The likes of Ryan Manning have turned out for Republic of Ireland, Stuart Armstrong and Che Adams for Scotland, and Charles for Northern Ireland.
The summer signing from Manchester City played the full 90 vs San Marino last week and started in the game vs Slovenia last night.
But the 19-year-old was shown a second yellow just before the hour mark and his nation went on to lose the game 1-0, with Northern Ireland boss Michael O’Neill saying after the game that ‘this is a learning curve for young players’.
And Charles has come under slight criticism from Saints fans since his £15million move in the summer; he often has a mistake in him and can be too relaxed on the ball, and the defensive midfielder hasn’t started any of Southampton’s last four now.
Mistakes made, but chances required
Charles remains a very young player. And despite having good pedigree coming from City, he lacks first-team experience, having been thrown in at the deep end somewhat with a struggle Southampton side this season.
He’s certainly shown glimpses of a very talented player and he’ll surely come good in the future. But right now he’s got a few lessons to learn, with his red card last night being a harsh lesson for him.

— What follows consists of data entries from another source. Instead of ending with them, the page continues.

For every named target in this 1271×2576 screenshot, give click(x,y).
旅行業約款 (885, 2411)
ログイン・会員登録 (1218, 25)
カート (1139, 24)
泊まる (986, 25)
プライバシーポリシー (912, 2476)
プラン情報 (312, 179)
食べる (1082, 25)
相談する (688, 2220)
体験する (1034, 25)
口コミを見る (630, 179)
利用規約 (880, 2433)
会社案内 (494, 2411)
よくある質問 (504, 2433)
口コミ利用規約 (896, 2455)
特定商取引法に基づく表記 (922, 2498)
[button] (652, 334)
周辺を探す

Russell Martin’s Saints have been inconsistent this season. They boast one of the worst defensive records in the league with 21 goals conceded already and so someone with Charles’ steel and grit could be needed throughout the campaign.
He’ll no doubt get more starting chances along the way, and there’ll be games where he’s more suited over the likes of Will Smallbone in the midfield.
And Martin will know that Charles needs that exposure to really start fulfilling his potential, because he certainly has a lot of potential as a player, so right now, Charles should perhaps be starting more regularly than he is.
Southampton return to action vs Hull City this weekend, though whether Charles starts or not remains to be seen.